25.10.1885 - In Meiningen wird Johannes Brahms´ 4. Sinfonie uraufgeführt...
...was ich (vor 2, 3 Jahren) mal zum Anlass genommen hatte, "Brahms" + "Meiningen" in die Suchmaschine einzugeben . . .
°° Die dritte Sonate für Violine ((op.108; 1889)) ist "seinem Freunde Hans v. Bülow" gewidmet. B. war dem einzig genialen Manne durch eine Einladung nach M. näher getreten, die ihm...1891 zugegangen war... Seit jenem Jahr kam B. fast alljährlich nach M., ein stets willkommener Gast...eines der...kunstverständigsten deutschen Fürsten... Der G e s a n g d e r P a r z e n ((op.89; 1883)) aus Goethes Iphigenie (ist diesem) gewidmet...

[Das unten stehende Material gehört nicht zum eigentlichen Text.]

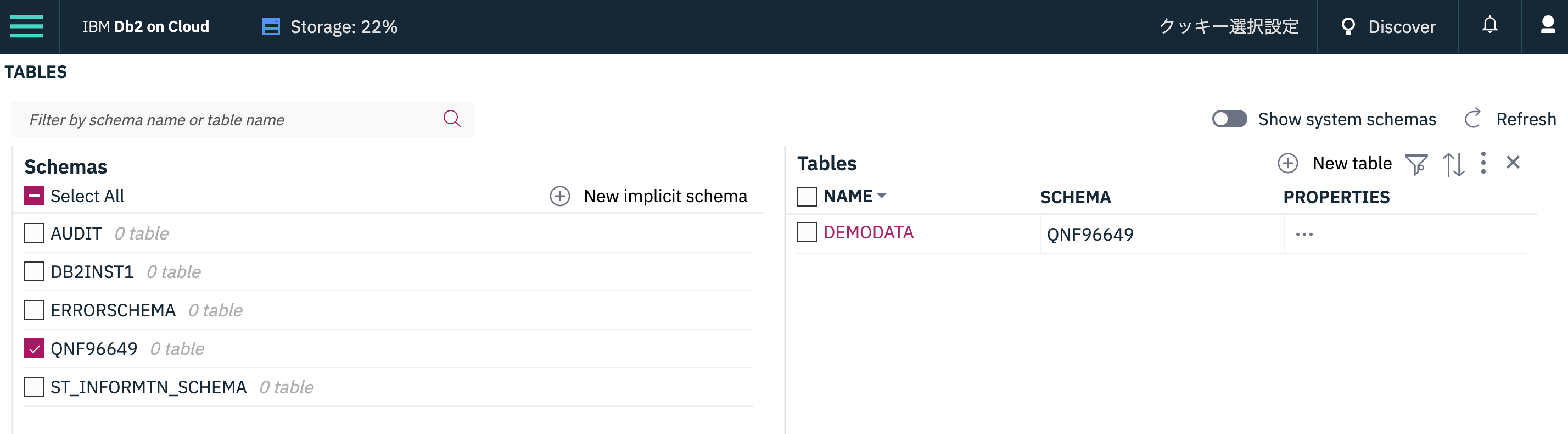Open the vertical ellipsis menu in Tables
Image resolution: width=1568 pixels, height=434 pixels.
point(1483,163)
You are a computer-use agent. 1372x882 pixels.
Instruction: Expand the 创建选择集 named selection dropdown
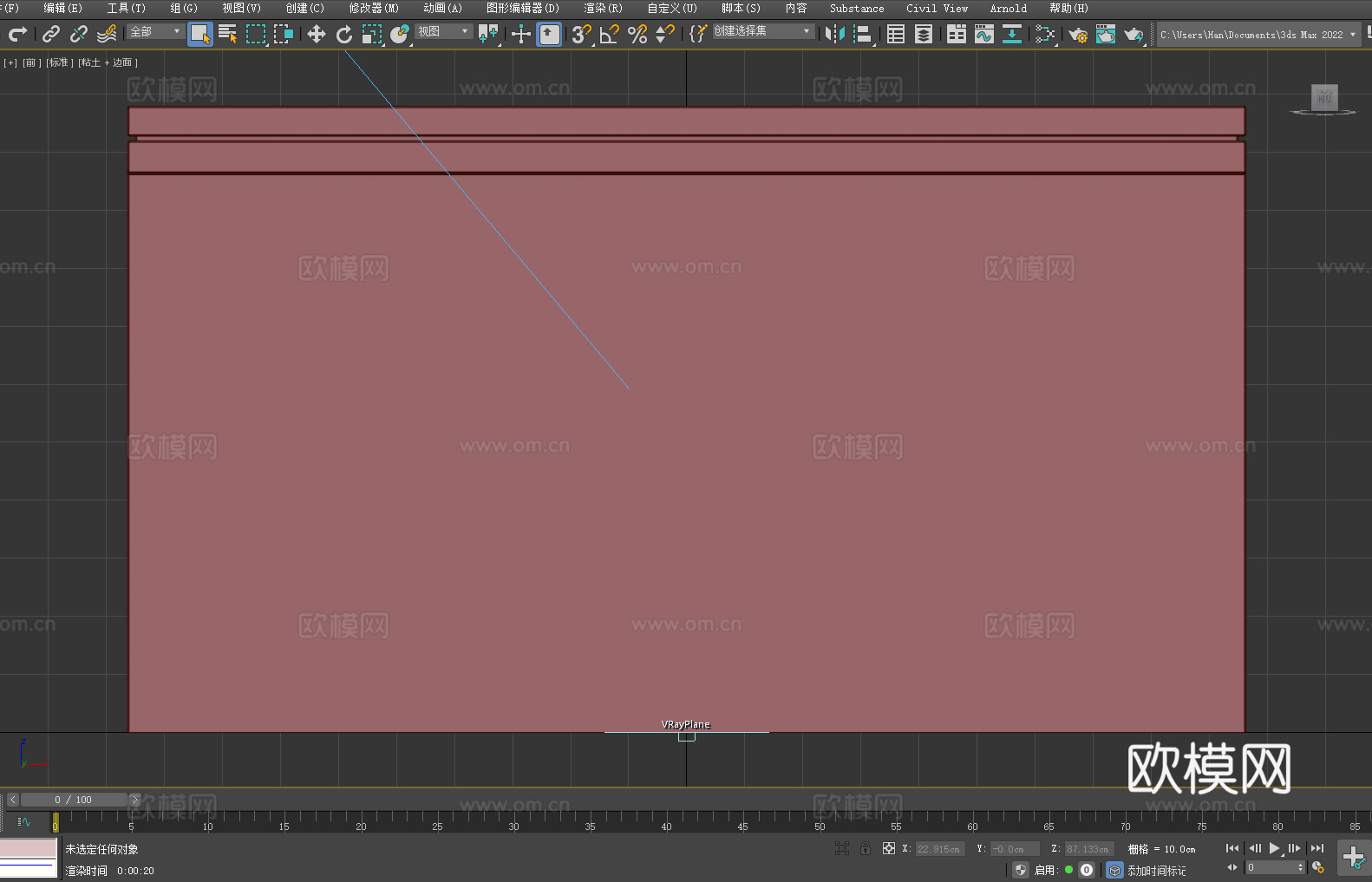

°° Wie wohl sich B. am Hofe des Herzogs fühlte, hat in geradezu bezaubernder Weise J. V. Widmann...geschildert...: "Seine Aufgeräumtheit und seelische Heiterkeit kannte in M. keine Grenzen, und, da die hohen Herrschaften daselbst wohl bemerkten und ihrerseits glücklich waren, einem solchen Meister frohe Stunden zu bereiten, war über diese Meininger Tage ein Sonnenschein ausgegossen..." Von M. ging dann auch die grosse B.-Propaganda aus, die nunmehr Bülow in Scene setzte... B` Klavierkonzerte, seine Symphonien, die Ouvertüren nebst den Haydn-Variationen bildeten den eisernen Bestand des Concertrepertoires Bülows und seiner "Meininger".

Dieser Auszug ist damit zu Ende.